Data excerpts

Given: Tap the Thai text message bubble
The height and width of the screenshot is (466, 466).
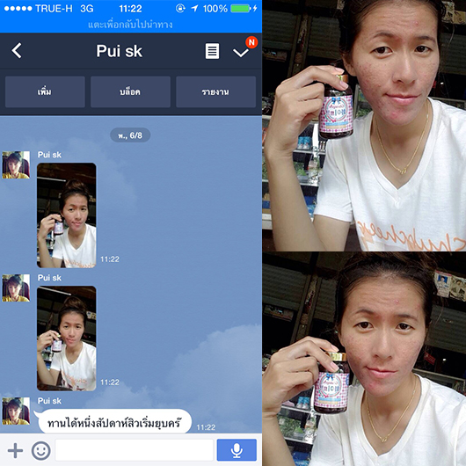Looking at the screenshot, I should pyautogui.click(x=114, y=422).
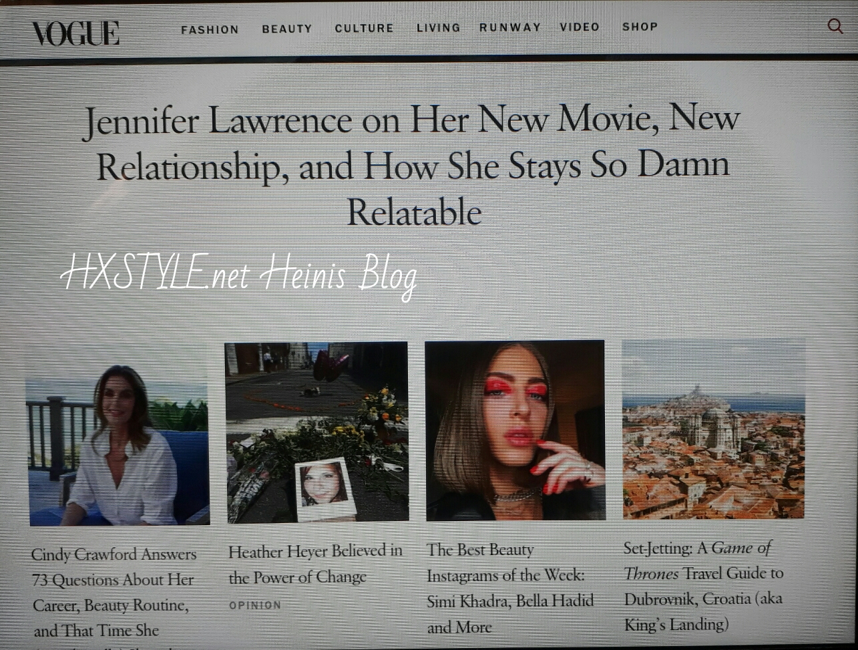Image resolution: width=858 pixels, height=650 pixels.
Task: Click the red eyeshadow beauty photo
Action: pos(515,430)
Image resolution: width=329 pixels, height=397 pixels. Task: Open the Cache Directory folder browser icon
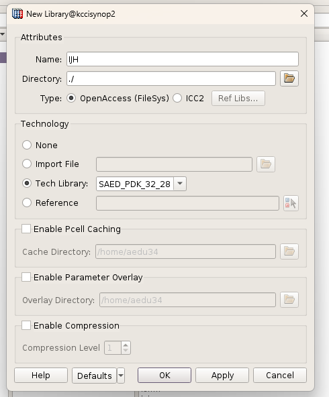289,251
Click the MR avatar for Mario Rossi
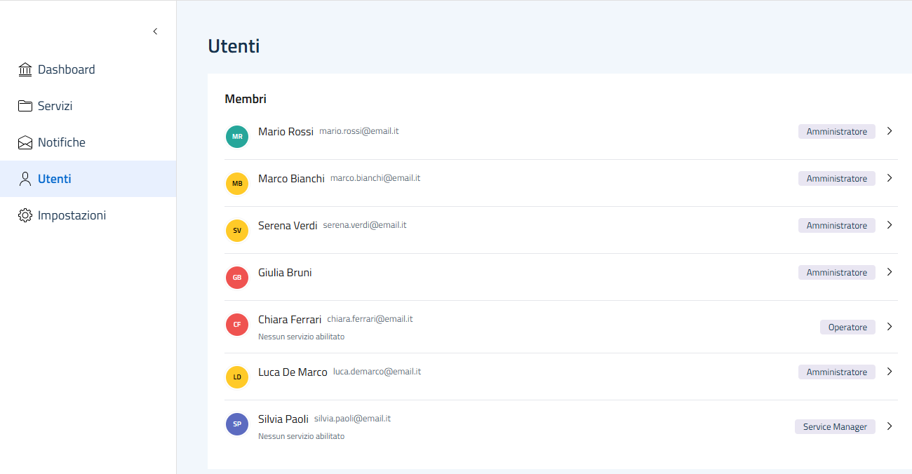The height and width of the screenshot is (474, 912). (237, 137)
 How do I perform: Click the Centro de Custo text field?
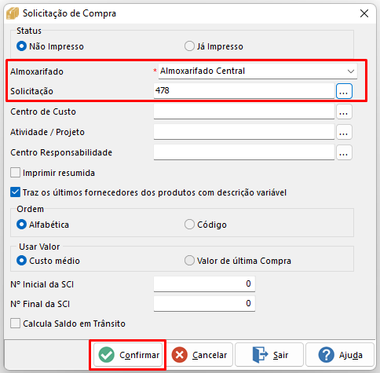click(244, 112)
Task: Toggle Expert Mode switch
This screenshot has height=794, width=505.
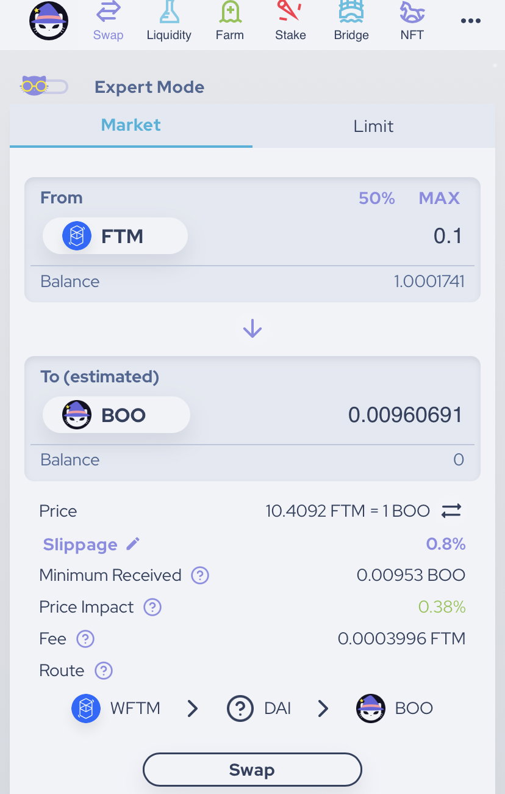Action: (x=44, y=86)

---

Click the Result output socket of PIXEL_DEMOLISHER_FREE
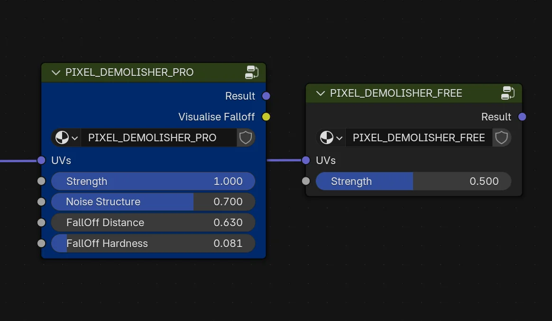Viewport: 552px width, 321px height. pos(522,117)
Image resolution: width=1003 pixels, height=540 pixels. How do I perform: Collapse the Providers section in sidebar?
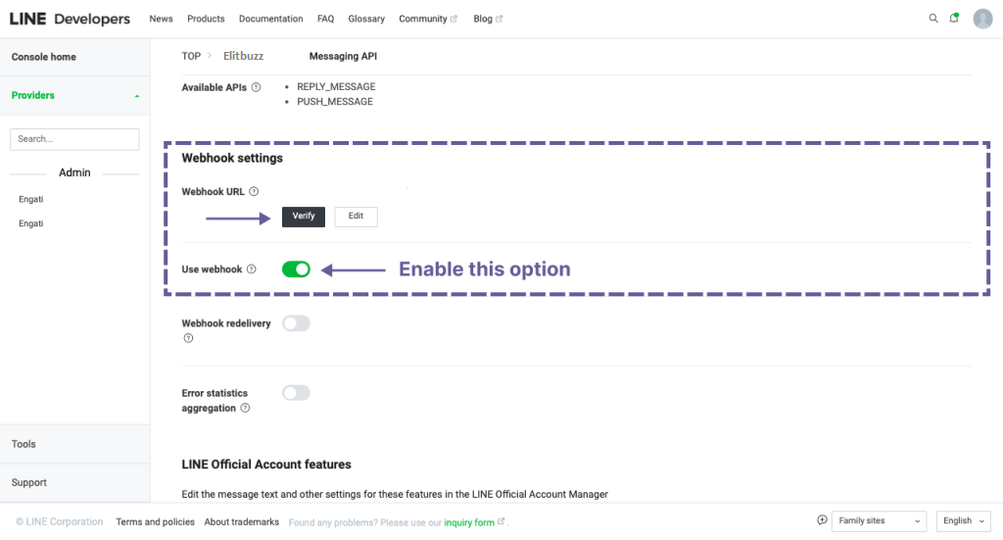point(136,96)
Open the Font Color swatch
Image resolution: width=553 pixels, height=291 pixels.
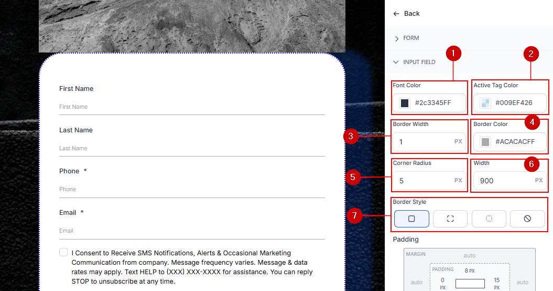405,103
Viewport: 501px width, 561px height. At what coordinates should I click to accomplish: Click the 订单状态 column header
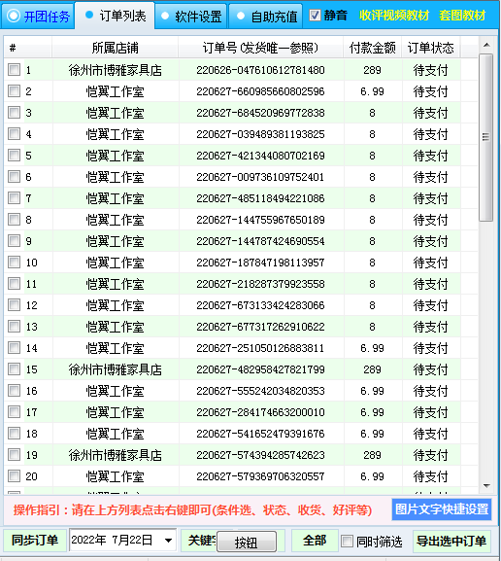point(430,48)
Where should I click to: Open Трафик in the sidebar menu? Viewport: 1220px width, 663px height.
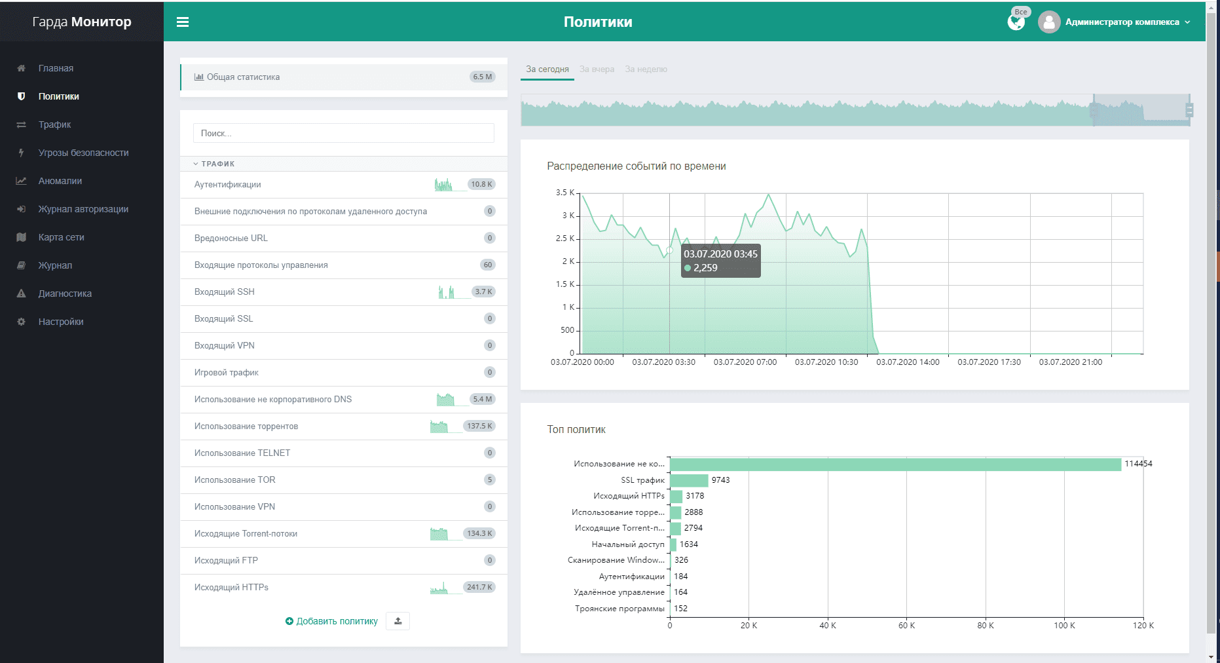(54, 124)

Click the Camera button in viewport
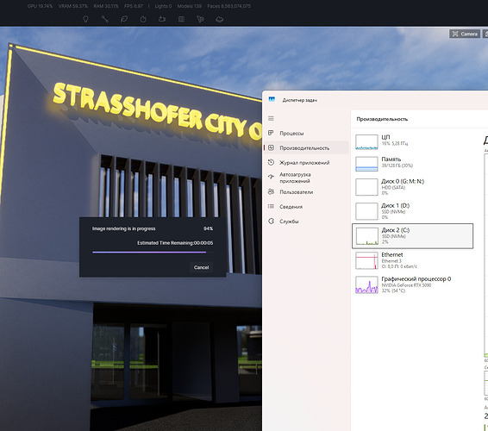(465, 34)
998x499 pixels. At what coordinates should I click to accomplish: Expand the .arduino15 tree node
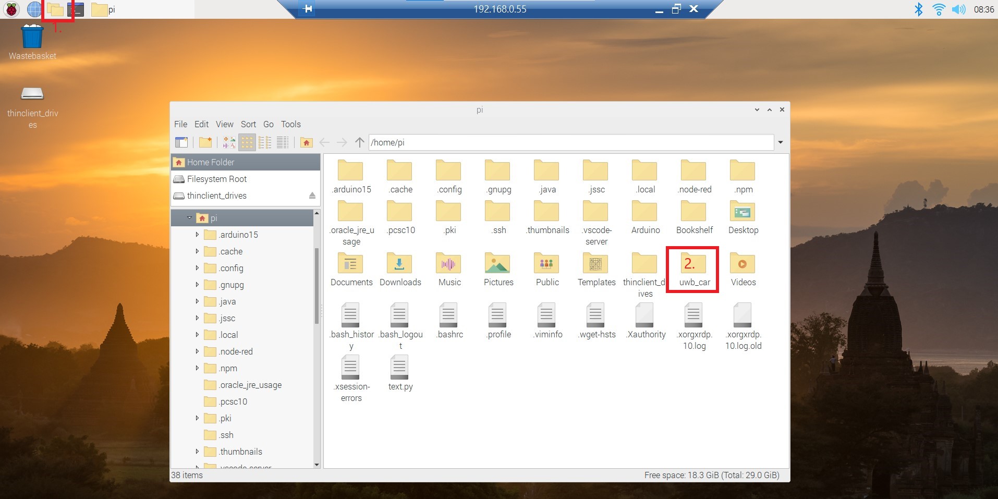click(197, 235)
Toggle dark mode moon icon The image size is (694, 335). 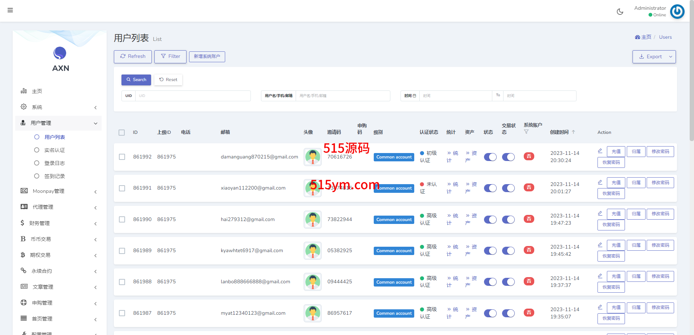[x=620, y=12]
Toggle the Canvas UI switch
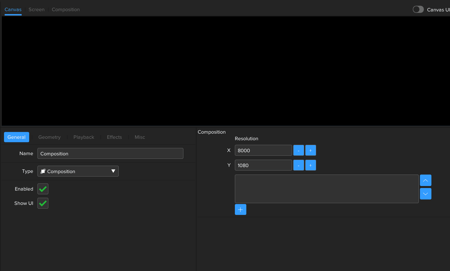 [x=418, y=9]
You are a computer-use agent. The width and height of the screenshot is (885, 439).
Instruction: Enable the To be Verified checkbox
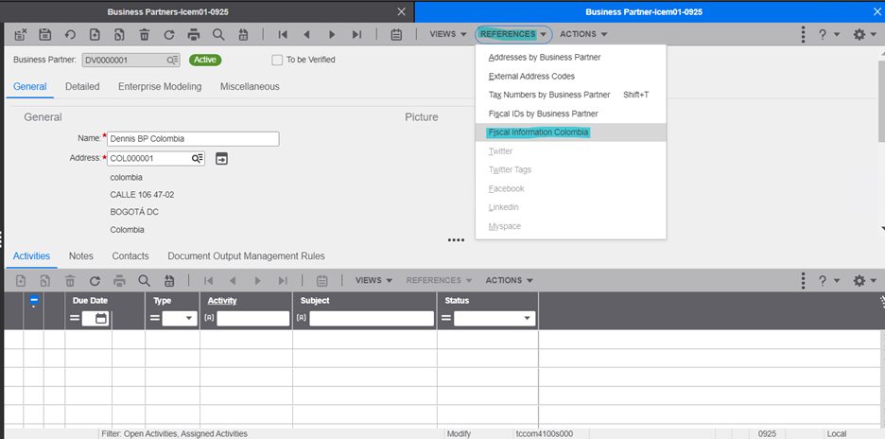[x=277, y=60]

* * *

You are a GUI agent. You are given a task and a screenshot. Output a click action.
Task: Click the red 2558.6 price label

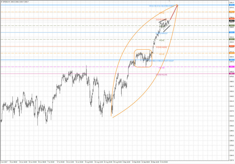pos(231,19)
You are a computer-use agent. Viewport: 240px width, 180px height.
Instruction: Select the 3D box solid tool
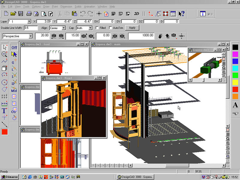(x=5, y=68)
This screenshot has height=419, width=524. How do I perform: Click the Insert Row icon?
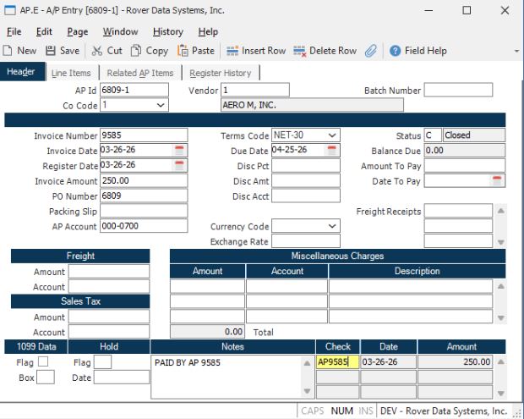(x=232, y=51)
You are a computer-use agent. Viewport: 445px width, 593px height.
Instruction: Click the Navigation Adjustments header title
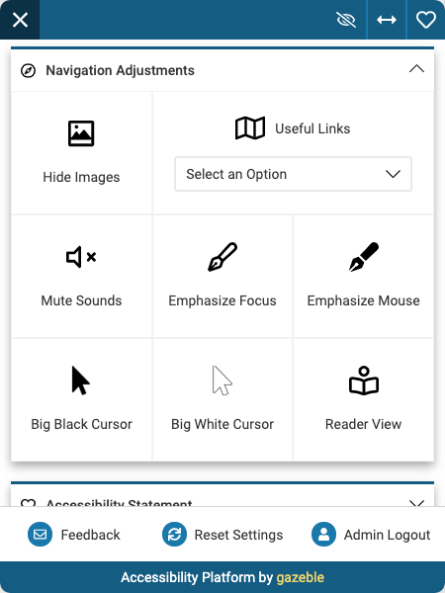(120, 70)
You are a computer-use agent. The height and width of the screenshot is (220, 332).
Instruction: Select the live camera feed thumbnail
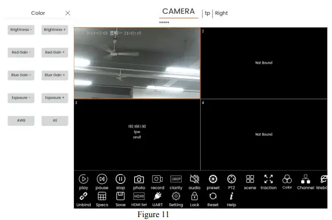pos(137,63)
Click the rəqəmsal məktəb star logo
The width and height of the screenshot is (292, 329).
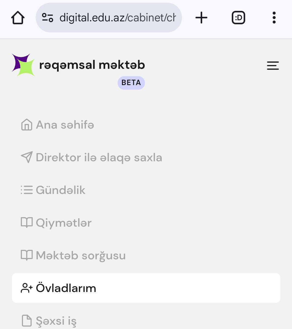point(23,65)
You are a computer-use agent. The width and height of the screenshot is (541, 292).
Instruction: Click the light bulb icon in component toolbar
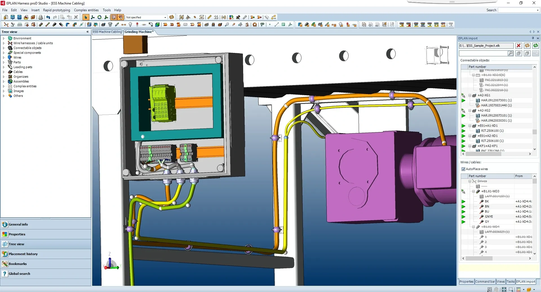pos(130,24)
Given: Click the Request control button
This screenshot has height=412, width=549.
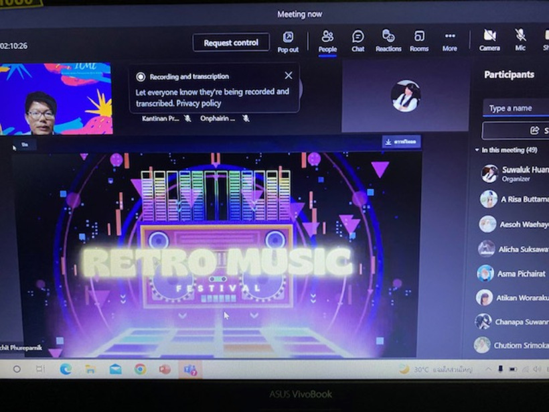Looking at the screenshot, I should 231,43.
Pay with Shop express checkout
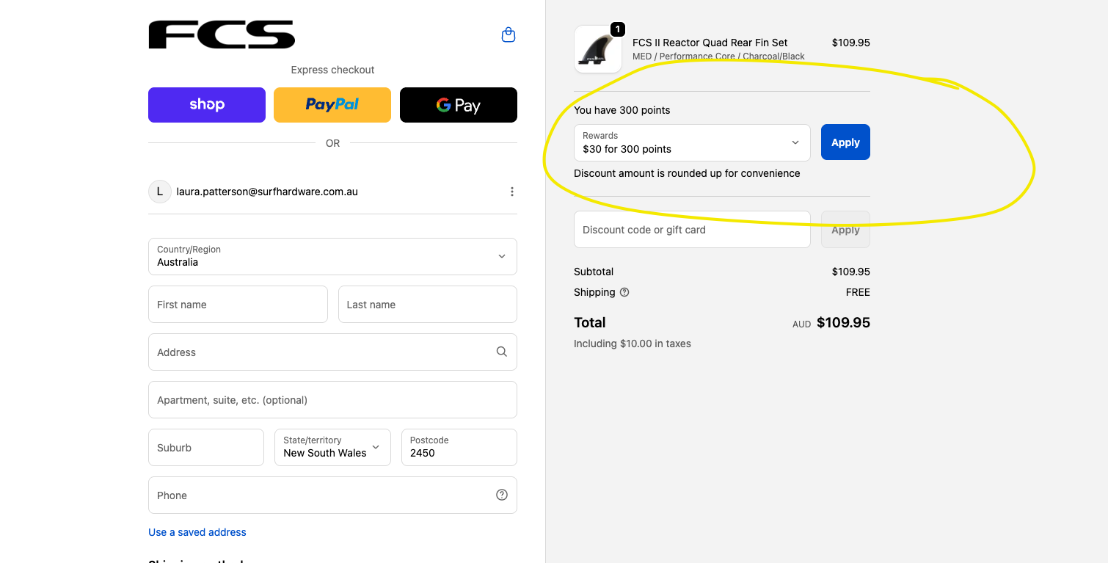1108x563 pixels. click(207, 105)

→ **Exercise brief**:
In the entries above, tally the lines containing the word "agent" and return only the tally.

→ **Task response**:
6